[Opening Supplied text section]

UNITED STATES DISTRICT COURT FOR THE SOUTHERN DISTRICT OF OHIO EASTERN DIVISION
Jun 15, 2012
Civil Action 2:11-cv-0678 (S.D. Ohio Jun. 15, 2012)

Opinion

Civil Action 2:11-cv-0678

06-15-2012

Barbara A. Lincicome, Plaintiff v. Michael J. Astrue, Commissioner of Social Security, Defendant


Judge Sargus


Magistrate Judge Abel


ORDER

This matter is before the Court on the Commissioner's April 10, 2012 objections to Magistrate Judge Abel's March 28, 2012 Report and Recommendation. The Court, having reviewed the record de novo, determines that this case should be REMANDED. The Court further finds for the reasons set out below that the Commissioner's objections to the Report and Recommendation are without merit.

Overview. Plaintiff Barbara A. Lincicome alleges she became disabled at age 39 by degenerative disc disease of the lumbar spine at the LS-S1 levels; osteoarthritis of the left knee, status post two arthroscopy surgeries and left total knee replacement; obesity; non-insulin dependent diabetes mellitus; bipolar disorder and generalized anxiety disorder. The administrative law judge held that Lincicome retained the ability to perform a reduced range of light work. As relevant to plaintiff's objections, those limitations included the ability to both sit and stand and walk for two hours at a time for a total of eight-hours a day. Given this residual functional capacity, the administrative law judge concluded that plaintiff remained capable of performing her past relevant work as a pottery decorator/hand painter and fast food worker.

[Closing Supplied text section]

Problem to work on —
Answer from the court order:
(a) On what date did the Commissioner file objections to the Report and Recommendation?
(b) At what age does Barbara A. Lincicome allege she became disabled?
(c) Which past relevant work did the administrative law judge conclude she remained capable of performing?
Rely only on the court order above.

[Opening Provided material section]

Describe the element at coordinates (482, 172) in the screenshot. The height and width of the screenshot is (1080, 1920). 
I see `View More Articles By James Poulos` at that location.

[Closing Provided material section]
[Opening Provided material section]

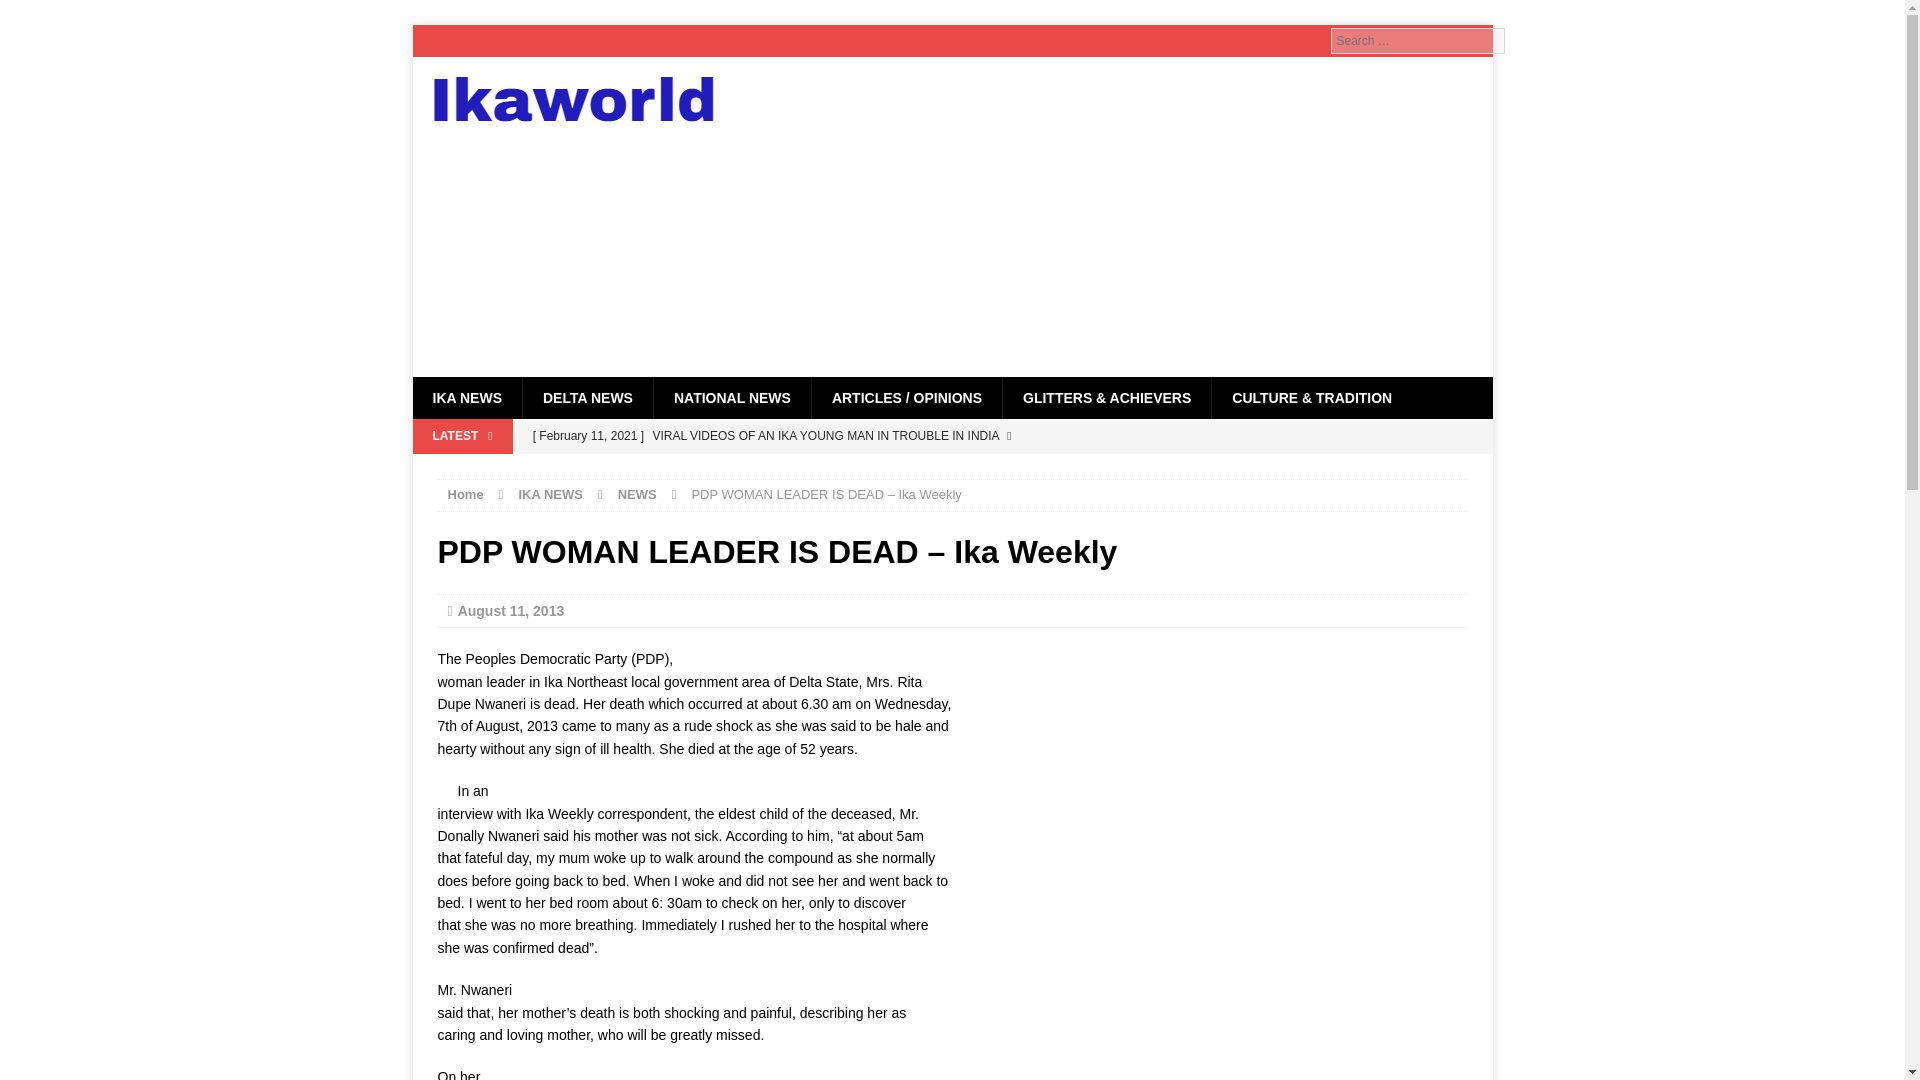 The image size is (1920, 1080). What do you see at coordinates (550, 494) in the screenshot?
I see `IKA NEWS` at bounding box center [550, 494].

[Closing Provided material section]

Response area —
(a) April 10, 2012
(b) 39
(c) Pottery decorator/hand painter and fast food worker